--- Work request ---
Of the entries below, return only those lines from the line with "Open the HGM Atlas attribution link" to the line with "Task: Click the screenshot camera icon", exactly, both included.

Data below:

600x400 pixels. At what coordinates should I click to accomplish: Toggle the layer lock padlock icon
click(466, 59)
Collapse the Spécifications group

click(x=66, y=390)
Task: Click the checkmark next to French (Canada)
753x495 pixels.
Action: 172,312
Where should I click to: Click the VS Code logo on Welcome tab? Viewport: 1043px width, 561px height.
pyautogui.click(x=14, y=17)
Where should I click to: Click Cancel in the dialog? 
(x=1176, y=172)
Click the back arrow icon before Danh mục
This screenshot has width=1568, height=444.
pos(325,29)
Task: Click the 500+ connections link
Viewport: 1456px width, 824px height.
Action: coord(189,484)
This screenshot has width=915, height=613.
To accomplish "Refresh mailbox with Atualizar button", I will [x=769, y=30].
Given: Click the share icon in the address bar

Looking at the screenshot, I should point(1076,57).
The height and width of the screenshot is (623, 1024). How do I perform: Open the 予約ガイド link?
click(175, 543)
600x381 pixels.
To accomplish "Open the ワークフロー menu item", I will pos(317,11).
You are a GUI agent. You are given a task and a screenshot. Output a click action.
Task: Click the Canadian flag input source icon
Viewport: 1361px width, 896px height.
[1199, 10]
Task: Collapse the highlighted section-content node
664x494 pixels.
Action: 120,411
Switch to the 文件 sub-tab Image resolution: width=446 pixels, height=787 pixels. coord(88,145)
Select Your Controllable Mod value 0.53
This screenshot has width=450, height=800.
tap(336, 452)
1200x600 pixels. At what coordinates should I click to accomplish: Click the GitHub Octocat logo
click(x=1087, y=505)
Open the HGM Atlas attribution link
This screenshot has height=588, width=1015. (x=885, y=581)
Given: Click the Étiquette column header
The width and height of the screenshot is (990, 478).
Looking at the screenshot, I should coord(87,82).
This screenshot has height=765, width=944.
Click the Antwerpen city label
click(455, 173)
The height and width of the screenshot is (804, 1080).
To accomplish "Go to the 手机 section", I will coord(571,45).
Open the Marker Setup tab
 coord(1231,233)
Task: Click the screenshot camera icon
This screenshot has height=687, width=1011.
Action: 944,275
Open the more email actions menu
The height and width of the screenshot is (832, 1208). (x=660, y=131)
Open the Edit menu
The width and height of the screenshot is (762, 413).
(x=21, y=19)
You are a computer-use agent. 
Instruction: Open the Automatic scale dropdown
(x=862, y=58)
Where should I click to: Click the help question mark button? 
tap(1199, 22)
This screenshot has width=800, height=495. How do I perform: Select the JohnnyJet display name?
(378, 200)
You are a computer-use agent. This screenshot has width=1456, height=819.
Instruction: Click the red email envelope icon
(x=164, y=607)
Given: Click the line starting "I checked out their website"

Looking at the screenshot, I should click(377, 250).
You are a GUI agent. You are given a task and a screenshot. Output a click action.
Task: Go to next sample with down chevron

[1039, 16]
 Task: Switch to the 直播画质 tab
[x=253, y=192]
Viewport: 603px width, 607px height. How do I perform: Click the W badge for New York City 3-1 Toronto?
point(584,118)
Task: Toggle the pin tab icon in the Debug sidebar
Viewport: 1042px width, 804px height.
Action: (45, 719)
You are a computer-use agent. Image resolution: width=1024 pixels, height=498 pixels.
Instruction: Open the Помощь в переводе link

End of Data.

--- The completed task ---
Open the HGM Atlas attribution link
This screenshot has height=588, width=1015. (x=885, y=581)
Given: Click the Étiquette column header
The width and height of the screenshot is (990, 478).
Looking at the screenshot, I should coord(87,82).
This screenshot has height=765, width=944.
Click the Antwerpen city label
click(455, 173)
The height and width of the screenshot is (804, 1080).
To accomplish "Go to the 手机 section", I will coord(571,45).
Open the Marker Setup tab
 coord(1231,233)
Task: Click the screenshot camera icon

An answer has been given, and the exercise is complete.